Par communication du 11 août 2010, l’OAI a informé l’assuré qu’il prenait en charge les frais d’une évaluation du 16 août au 12 novembre 2010 auprès de T.________, secteur cuisine à [...] à 50% (8h-13h sur 4 jours par semaine).
Par certificat médical du 27 septembre 2010, le Dr N.________, spécialiste en psychiatrie et psychothérapie, a attesté que l’assuré présentait une totale incapacité de travail en raison d’un épisode dépressif sévère, nécessitant une prise en charge médicamenteuse et psychothérapeutique.
Il ressort d’un rapport de la division réadaptation de l’assurance-invalidité (ci-après : la REA) du 28 septembre 2010 que la mesure a finalement été interrompue le 27 septembre 2010. T.________ a toutefois confirmé que l’assuré avait effectué quatre semaines en atelier cuisine et que durant cette période, il s’était bien intégré avec ses collègues, son travail étant au demeurant de qualité. Le rythme de travail était toutefois très lent, l’assuré ayant quant à lui de la peine à respirer et étant très vite épuisé. Durant le bilan, l’assuré a indiqué qu’il ne pouvait plus suivre la mesure en cours et mentionnait à nouveau qu’il se sentait incapable de reprendre une activité professionnelle.

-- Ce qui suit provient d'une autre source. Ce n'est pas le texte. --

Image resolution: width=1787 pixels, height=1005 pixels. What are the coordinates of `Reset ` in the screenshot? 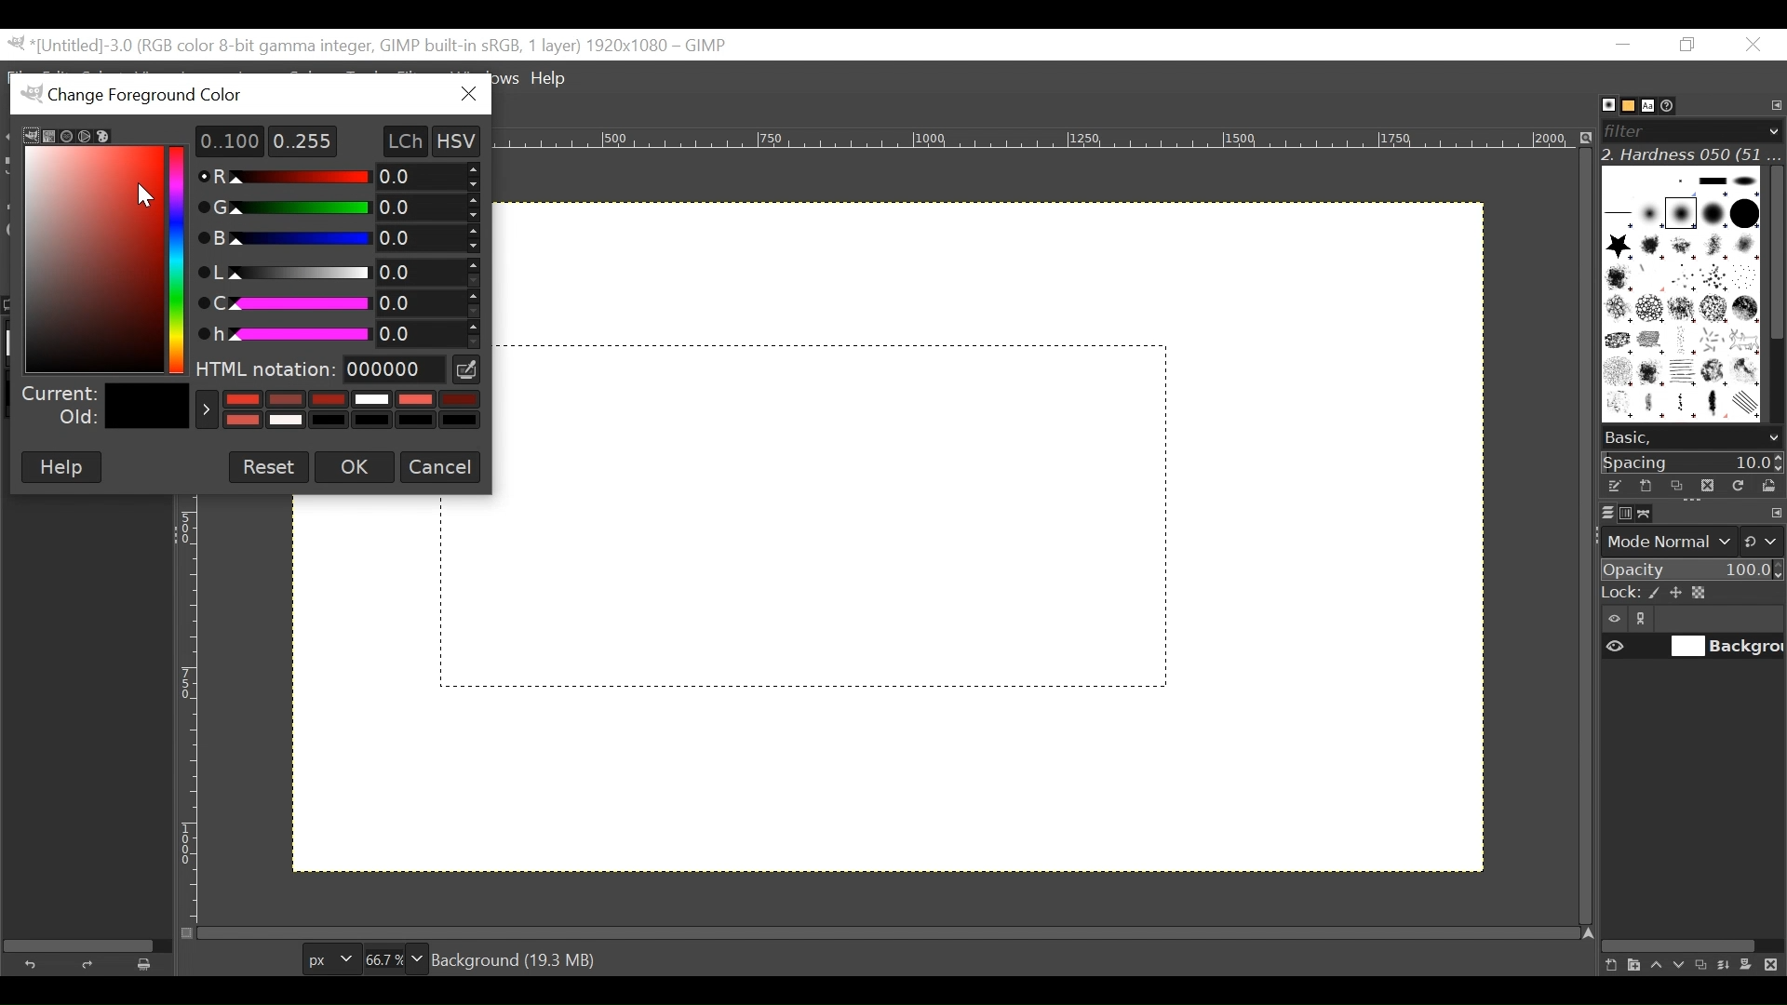 It's located at (269, 465).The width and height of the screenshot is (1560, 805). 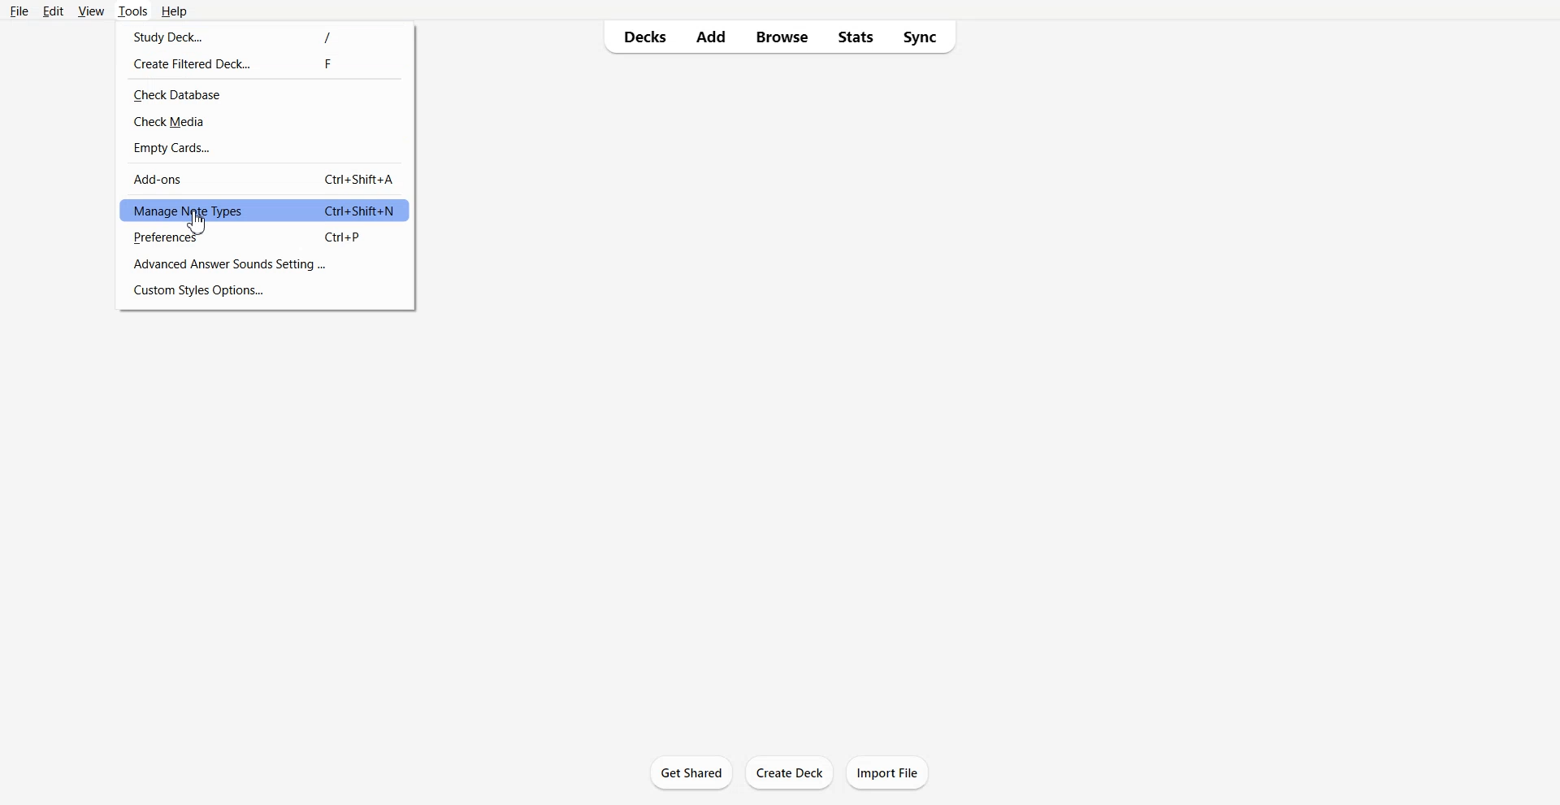 I want to click on Tools, so click(x=132, y=11).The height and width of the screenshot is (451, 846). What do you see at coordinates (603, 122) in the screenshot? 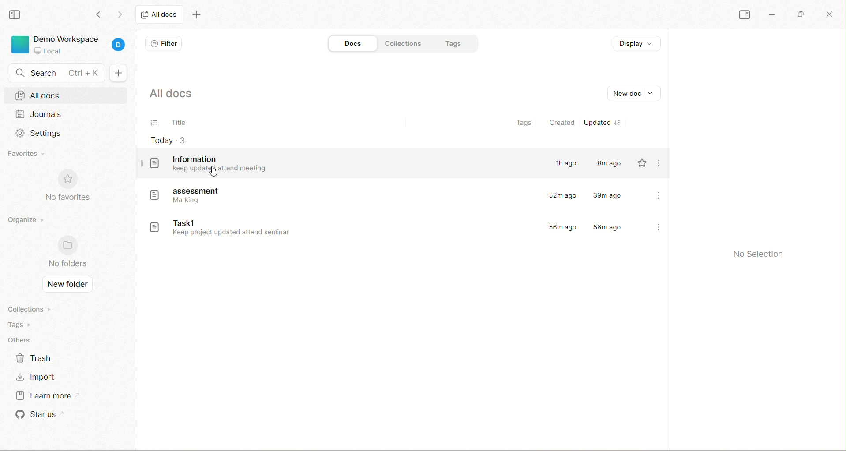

Dans un rapport médical du 25 octobre 2010 à l’OAI, le Dr N.________ a fait état d’un épisode dépressif sévère sans symptôme psychotique et ce depuis l’été 2010. Le traitement consistait en l’administration de médicaments et en une thérapie de soutien (1x/15 jours). Le pronostic était réservé, le psychiatre traitant excluant toute reprise de l’activité professionnelle en raison de troubles de l’attention et de la concentration. Le Dr N.________ a précisé qu’il avait vu le patient à plusieurs reprises complètement épuisé, pâle, dyspnéique et déprimé. Un bilan devait être refait en début d’année.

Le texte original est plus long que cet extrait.